> _TASKS_:
a – Name every European club that the Kisha Lee biography says she played for.
b – Carry the Kisha Lee biography forward from its final sentence.

Kisha Lee (born July 11, 1985) is an American professional basketball player for the South West Metro Pirates of the NBL1 North. She played college basketball for UNLV.

UNLV statistics

Source

Professional career
Lee's first two professional seasons were spent in Europe, playing for Dutch team Celeritas-Donar in 2007–08, and then Austrian team BC Powerbasket Wels in 2008–09. After a stint with the Bundaberg Bears of the Queensland Basketball League (QBL) during the 2009 Australian winter, Lee returned to Europe for the 2009–10 season, joining Swiss team Helios Basket. She then had a stint with the Chicago Steam in 2010 before moving to England to play for the Sheffield Hatters. She helped the Haters win the 2010–11 EBL championship.

Between 2011 and 2013, she played three straight seasons in the QBL with Bundaberg (2011) and the Toowoomba Mountaineers (2012–13). She returned to the Sheffield Hatters for the 2013–14 EBL season before re-joining the Mountaineers for the 2014 season. In 2015, she split her year with Toowoomba and in Darwin with Ansett. In 13 games for Ansett, she averaged 19 points per game.

> _PROVIDED INFORMATION_:
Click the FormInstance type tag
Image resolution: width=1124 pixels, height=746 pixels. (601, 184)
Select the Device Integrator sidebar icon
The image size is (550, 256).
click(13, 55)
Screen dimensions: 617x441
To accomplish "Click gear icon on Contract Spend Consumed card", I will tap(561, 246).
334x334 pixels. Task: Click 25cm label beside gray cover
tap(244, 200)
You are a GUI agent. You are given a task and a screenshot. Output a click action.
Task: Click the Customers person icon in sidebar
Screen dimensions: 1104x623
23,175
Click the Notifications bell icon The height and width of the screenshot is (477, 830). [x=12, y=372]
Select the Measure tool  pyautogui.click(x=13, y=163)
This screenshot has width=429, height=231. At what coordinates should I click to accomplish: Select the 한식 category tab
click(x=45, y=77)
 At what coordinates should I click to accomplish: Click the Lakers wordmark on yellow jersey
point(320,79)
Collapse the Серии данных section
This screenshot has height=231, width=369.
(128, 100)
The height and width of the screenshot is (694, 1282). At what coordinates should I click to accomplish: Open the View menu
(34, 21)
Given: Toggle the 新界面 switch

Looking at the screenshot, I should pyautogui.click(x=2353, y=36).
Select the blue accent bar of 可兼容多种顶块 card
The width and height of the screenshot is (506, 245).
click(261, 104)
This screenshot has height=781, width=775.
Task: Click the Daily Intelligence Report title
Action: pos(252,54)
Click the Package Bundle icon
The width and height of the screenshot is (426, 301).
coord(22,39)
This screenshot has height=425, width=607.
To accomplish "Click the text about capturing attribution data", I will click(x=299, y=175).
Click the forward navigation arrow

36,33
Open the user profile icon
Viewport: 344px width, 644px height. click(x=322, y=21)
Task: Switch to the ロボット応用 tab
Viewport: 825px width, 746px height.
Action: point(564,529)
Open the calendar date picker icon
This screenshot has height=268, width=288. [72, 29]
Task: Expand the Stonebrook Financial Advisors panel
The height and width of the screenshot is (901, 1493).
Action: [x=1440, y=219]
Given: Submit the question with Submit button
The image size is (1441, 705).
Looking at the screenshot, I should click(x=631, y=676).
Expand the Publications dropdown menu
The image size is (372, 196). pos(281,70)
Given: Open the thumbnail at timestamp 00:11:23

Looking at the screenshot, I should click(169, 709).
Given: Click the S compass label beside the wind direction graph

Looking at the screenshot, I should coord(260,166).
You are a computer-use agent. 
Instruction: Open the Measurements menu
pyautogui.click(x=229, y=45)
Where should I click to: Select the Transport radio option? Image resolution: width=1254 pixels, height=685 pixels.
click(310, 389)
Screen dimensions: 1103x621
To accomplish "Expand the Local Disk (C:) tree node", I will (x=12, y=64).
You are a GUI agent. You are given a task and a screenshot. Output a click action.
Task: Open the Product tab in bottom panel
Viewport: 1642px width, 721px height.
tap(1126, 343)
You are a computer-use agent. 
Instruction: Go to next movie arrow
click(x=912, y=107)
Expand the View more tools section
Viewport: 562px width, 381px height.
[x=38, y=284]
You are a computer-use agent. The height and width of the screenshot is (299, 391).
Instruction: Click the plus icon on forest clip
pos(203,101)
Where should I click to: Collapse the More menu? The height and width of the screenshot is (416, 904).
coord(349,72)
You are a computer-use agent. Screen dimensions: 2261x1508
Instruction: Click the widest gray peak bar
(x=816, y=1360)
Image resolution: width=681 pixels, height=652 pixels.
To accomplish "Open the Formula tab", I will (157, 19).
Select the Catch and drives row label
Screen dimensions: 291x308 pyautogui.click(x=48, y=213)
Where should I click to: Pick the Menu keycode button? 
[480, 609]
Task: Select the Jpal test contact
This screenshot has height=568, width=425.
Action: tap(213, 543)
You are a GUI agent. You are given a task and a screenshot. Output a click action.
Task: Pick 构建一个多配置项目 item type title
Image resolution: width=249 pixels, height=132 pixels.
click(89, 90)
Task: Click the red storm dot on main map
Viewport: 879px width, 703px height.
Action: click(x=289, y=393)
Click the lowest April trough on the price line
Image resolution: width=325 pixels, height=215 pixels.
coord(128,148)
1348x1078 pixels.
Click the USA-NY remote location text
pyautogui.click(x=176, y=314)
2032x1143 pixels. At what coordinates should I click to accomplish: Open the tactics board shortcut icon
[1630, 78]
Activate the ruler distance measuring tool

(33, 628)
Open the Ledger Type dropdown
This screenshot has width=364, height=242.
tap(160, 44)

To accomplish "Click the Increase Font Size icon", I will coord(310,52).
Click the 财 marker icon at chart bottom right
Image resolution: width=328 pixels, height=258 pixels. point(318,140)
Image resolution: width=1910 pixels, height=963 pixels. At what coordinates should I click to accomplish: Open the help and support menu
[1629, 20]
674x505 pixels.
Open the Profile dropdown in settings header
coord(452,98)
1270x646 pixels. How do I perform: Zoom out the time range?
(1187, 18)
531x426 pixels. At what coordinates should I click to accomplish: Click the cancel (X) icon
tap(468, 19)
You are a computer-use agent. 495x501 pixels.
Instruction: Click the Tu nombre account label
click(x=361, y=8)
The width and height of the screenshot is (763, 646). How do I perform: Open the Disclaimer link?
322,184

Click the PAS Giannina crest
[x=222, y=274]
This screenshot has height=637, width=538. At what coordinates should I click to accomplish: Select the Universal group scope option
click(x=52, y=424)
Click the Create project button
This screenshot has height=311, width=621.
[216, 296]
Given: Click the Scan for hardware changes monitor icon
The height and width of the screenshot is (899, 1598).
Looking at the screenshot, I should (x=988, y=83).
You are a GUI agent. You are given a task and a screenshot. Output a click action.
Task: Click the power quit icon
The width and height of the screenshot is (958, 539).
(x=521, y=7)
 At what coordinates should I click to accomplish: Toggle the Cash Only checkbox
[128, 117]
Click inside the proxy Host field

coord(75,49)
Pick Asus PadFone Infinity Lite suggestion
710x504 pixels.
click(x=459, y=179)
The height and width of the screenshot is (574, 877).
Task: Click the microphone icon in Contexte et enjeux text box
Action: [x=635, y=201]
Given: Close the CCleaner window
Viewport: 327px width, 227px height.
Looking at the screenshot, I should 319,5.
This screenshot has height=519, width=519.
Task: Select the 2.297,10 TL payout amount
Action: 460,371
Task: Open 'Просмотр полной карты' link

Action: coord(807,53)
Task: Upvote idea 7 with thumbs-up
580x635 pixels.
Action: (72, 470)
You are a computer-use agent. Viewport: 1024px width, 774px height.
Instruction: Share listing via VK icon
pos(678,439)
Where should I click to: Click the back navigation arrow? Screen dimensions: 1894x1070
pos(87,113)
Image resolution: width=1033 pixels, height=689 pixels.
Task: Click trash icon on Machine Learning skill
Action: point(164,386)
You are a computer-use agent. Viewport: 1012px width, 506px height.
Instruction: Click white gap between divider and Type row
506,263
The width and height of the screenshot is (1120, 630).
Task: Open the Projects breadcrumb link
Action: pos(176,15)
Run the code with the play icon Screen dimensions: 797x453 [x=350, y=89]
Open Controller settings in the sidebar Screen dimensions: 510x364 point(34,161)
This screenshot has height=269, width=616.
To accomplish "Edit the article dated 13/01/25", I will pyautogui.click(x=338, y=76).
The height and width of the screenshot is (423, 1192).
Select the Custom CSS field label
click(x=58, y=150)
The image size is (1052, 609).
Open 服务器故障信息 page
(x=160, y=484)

> _RESPONSES TO THE EXERCISE_:
a – Celeritas-Donar, BC Powerbasket Wels, Helios Basket, Sheffield Hatters

b –
In August 2016, Lee joined the Perth Lynx of the Women's National Basketball League (WNBL). Following the 2016–17 WNBL season, Lee remained in Perth and played in the State Basketball League (SBL) for the Stirling Senators. She continued on in the SBL in 2018 and 2019, playing for the Cockburn Cougars. In June 2019, Lee left the Cougars and returned to Queensland, where she joined the USC Rip City.

In 2020, Lee played for the Gold Coast Rollers of the Queensland State League (QSL). In 2021, she joined the South West Metro Pirates of the NBL1 North.

References

External links
Kisha Lee at unlvrebels.com

1985 births
Living people
American expatriate basketball people in Australia
American expatriate basketball people in Austria
American expatriate basketball people in the Netherlands
American expatriate basketball people in the United Kingdom
American women's basketball players
Basketball players from Chicago
Forwards (basketball)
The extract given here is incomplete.